Answer these questions using the text on Poolr and wedding photos:
1. What price does the text give for the Occasion tier?
2. How many copies of the photobook did the couple in Edinburgh order?
3. What does the photographer in London say they shoot?

__Text provided__
○ ○ ○ ○ ○ ○ ○

Here's something we learned quickly: couples don't want to worry about their wedding photos disappearing. On the lower tiers, albums last seven days or expire after a certain number of uploads. But nearly every couple who goes through with a wedding chooses the tier that keeps photos forever. They want their guests' memories preserved. Not forever in a corporate sense (we're not a backup service for your phone). Forever in the sense of: this is my wedding, and I'm keeping this. We built the Occasion tier at £19.99 specifically for this reason. Unlimited photos. They never expire. And if a couple wants to go further, the Forever tier adds face recognition and automated highlight reels. I'll be transparent: that last feature took us longer than expected. Teaching an algorithm to recognise the bride and groom, the parents, the best moments. We got it wrong six times before it felt right. But when it works, it's quietly powerful. You upload 2,000 photos from a wedding. The system picks out the moments where the couple is genuinely happy, the candid expressions, the detail shots. It builds a highlight reel without you having to wade through every image. Then there's the photobook. Couples can generate a printed, bound photobook from their gallery with one click. No editing. No layout decisions. Just: here are your wedding photos. Let's print them. A couple in Edinburgh ordered five copies for different family members. That's the kind of thing that didn't occur to us in design, but made complete sense once we saw it.The wedding photographer conversation we had to have
Early on, we worried. Would professional wedding photographers see Poolr as competition? Would they feel threatened by guests' photos being put on the same level as theirs? We reached out directly to a few and asked. The answer surprised us. One photographer in London said: 'I shoot the formal portraits and the timeline. You're capturing what I can't. Your guests are shooting the reactions, the behind the scenes, the moments I'm setting up for the next shot. My clients always want those. Now they get them.' That conversation shifted how we think about Poolr. It's not an alternative to hiring a photographer. It's a complement. Some professional photographers now use Poolr as part of their package. They deliver their edited proofs separately. The couple gets those, plus the full unedited gallery from guests. The photographer looks better, the couple gets more value, and guests feel like they contributed something real. That's a good outcome for everyone involved.What we got wrong (and what we're still figuring out)

○ ○ ○ ○ ○ ○ ○

__Data shown__
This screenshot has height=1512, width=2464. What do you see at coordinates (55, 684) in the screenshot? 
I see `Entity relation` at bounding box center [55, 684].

○ ○ ○ ○ ○ ○ ○

__Response to the exercise__
1. £19.99
2. Five
3. The formal portraits and the timeline